Passage to read:
= = = = = = =

What officers encountered
According to KTVU, Khan emerged in military-style clothing and was armed with a pump-action shotgun, a bolt-action rifle, a revolver and a semi-automatic pistol. Investigators later found more than 50 rounds of ammunition at the scene. The station reported that body-worn camera video shows Khan and Officer Wisniewski firing almost at the same time during an exchange in a neighbor’s backyard.
DA's legal analysis
The district attorney’s report walks through the relevant sections of California law and concludes that Officer Wisniewski had a reasonable belief that lethal force in self-defense and defense of others was necessary. The autopsy found Khan was struck five times. Prosecutors determined Wisniewski’s actions were consistent with state law and San Jose Police Department policy, so the office declined to file criminal charges.
Earlier coverage and neighborhood reaction
In the immediate aftermath of the shooting in July 2025, Hoodline’s initial coverage described neighbors watching as investigators worked near Recife Way, with a damaged squad car towed away from the block. Those early accounts captured the scramble of first responders and the shock running through the normally quiet neighborhood as the incident unfolded.
Oversight and next steps
The DA’s determination addresses only criminal liability. Administrative oversight and any internal policy reviews fall to the San Jose Police Department, which maintains a public Critical Incident briefing page for shootings like this. Officials have not announced any criminal charges. Instead, the DA’s report lays out the evidence and applies California’s justifiable-force standards to the officer’s actions.
At the time of the shooting, San Jose Police Chief Paul Joseph told reporters that calls involving mental-health crises are unpredictable and too often among the most dangerous situations our officers face, an assessment reflected in local coverage. The DA’s report, and the renewed discussion around it, underscores the uneasy collision of serious mental illness and access to weapons in close-knit neighborhood settings.

= = = = = = =

(Stored data entries)
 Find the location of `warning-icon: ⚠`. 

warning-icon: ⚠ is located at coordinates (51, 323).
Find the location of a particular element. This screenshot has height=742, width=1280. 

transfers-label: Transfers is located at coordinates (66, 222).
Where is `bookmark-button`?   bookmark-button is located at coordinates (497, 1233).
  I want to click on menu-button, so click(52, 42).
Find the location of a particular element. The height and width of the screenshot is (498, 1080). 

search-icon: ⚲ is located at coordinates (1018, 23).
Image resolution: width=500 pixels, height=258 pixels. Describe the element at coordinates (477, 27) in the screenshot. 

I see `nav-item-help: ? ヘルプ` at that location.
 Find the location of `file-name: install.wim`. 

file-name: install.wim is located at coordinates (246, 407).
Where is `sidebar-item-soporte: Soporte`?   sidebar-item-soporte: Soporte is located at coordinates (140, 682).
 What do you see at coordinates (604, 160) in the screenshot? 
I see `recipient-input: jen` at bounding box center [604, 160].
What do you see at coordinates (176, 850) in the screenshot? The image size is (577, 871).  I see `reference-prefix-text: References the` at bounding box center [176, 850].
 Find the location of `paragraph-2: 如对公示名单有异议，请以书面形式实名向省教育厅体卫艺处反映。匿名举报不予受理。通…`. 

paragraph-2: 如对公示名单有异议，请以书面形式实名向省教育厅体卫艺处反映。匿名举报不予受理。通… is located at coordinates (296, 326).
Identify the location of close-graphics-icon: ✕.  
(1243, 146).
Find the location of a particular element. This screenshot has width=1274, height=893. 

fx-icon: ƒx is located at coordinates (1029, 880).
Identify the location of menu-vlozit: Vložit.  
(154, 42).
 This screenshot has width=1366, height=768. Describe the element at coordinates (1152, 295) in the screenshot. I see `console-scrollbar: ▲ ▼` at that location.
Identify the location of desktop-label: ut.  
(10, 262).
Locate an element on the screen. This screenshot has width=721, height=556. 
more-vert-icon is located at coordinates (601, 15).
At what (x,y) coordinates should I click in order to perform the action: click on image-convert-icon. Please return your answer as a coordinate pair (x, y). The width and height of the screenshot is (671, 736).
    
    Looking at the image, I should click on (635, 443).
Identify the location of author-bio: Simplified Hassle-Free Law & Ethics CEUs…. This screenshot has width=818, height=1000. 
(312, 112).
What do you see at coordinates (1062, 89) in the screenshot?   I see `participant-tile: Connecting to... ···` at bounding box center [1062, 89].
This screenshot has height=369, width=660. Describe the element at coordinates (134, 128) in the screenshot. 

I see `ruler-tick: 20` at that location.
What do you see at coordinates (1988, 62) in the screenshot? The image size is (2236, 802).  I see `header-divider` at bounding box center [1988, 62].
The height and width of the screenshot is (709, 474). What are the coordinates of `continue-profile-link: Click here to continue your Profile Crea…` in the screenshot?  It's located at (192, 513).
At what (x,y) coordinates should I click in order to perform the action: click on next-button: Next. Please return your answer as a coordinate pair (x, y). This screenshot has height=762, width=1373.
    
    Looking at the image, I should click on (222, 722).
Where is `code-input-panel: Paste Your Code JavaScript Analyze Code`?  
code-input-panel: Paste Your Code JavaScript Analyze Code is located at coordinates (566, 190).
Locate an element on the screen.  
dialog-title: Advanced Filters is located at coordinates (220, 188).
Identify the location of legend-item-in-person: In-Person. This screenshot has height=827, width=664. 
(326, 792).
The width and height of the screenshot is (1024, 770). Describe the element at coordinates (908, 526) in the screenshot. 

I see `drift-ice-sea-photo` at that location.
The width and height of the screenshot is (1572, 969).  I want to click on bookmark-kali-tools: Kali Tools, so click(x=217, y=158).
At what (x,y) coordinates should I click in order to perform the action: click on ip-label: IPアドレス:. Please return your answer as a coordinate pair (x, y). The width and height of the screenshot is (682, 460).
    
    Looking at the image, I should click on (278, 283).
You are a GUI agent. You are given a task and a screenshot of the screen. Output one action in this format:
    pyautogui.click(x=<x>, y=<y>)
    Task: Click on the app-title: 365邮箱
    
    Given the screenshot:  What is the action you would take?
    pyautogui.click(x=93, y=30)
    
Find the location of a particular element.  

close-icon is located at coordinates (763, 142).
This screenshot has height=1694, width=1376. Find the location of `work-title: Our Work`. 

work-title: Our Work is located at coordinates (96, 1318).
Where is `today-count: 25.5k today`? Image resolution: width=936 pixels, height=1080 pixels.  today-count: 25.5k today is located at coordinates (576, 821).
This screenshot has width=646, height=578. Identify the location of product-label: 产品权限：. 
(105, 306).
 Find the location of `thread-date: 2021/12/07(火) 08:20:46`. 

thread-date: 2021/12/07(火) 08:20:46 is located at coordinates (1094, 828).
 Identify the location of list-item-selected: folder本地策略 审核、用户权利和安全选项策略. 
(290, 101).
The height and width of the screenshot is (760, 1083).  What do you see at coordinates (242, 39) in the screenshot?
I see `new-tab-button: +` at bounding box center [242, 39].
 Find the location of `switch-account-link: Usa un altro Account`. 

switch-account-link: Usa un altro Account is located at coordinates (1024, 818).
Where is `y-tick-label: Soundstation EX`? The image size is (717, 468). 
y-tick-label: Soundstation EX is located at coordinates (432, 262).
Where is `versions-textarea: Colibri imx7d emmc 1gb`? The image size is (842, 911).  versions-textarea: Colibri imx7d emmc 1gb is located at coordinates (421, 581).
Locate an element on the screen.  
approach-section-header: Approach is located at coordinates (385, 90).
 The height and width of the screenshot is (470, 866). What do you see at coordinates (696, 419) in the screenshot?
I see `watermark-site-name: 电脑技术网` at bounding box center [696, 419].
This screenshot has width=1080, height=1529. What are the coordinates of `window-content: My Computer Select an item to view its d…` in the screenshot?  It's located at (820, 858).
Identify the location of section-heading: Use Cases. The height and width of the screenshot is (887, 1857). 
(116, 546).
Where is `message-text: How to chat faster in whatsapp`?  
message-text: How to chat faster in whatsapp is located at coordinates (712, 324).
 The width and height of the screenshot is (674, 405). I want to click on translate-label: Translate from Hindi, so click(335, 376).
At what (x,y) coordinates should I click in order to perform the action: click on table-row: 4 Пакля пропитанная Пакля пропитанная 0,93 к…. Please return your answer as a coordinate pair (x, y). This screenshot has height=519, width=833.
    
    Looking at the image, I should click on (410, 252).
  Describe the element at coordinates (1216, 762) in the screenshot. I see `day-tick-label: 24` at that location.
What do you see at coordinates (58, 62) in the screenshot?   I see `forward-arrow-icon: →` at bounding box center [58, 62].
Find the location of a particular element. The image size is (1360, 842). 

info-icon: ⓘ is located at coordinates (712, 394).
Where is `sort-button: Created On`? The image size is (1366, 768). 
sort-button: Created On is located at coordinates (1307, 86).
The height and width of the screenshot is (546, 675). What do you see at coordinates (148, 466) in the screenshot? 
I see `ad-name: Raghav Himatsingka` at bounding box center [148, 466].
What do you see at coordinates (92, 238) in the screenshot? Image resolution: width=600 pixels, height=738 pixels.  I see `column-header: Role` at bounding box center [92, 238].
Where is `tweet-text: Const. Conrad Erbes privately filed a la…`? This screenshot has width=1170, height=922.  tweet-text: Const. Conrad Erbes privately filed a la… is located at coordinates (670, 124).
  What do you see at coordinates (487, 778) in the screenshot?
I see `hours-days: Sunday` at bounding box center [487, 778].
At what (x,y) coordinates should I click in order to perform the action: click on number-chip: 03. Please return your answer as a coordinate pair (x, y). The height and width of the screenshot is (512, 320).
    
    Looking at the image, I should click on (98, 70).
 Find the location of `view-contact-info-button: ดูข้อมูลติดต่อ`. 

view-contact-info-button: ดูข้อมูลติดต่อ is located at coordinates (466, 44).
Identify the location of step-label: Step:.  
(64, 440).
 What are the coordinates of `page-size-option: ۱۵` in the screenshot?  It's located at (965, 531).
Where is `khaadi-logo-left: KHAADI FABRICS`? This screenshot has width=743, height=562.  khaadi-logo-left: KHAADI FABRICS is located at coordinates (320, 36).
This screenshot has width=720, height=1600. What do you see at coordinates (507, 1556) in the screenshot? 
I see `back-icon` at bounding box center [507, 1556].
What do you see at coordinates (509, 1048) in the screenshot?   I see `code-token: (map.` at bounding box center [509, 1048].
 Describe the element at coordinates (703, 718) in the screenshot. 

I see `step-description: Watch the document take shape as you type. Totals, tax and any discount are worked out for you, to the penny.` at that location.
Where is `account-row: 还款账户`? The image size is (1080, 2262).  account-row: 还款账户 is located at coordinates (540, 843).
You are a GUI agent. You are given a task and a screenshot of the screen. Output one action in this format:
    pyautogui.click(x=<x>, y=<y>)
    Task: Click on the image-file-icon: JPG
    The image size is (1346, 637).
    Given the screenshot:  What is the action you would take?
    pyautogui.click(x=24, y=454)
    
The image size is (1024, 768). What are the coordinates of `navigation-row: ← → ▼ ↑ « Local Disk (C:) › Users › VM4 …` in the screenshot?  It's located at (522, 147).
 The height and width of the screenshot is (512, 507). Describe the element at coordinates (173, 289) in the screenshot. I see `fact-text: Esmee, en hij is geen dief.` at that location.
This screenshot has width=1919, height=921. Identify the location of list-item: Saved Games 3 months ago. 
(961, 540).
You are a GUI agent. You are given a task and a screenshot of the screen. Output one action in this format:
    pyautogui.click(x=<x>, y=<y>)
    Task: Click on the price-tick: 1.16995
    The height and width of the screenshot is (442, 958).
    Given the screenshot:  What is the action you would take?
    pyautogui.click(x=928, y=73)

= = = = = = =

Activity list:
1. In the article on the police shooting, how many times did the autopsy find Khan was struck?
2. Reproduce word for word the part of the article on the police shooting between "What officers encountered" and "a neighbor’s backyard.", inclusive.
The rows have no connection to the article on the police shooting.

Responses by item number:
1. Five times.

2.
What officers encountered
According to KTVU, Khan emerged in military-style clothing and was armed with a pump-action shotgun, a bolt-action rifle, a revolver and a semi-automatic pistol. Investigators later found more than 50 rounds of ammunition at the scene. The station reported that body-worn camera video shows Khan and Officer Wisniewski firing almost at the same time during an exchange in a neighbor’s backyard.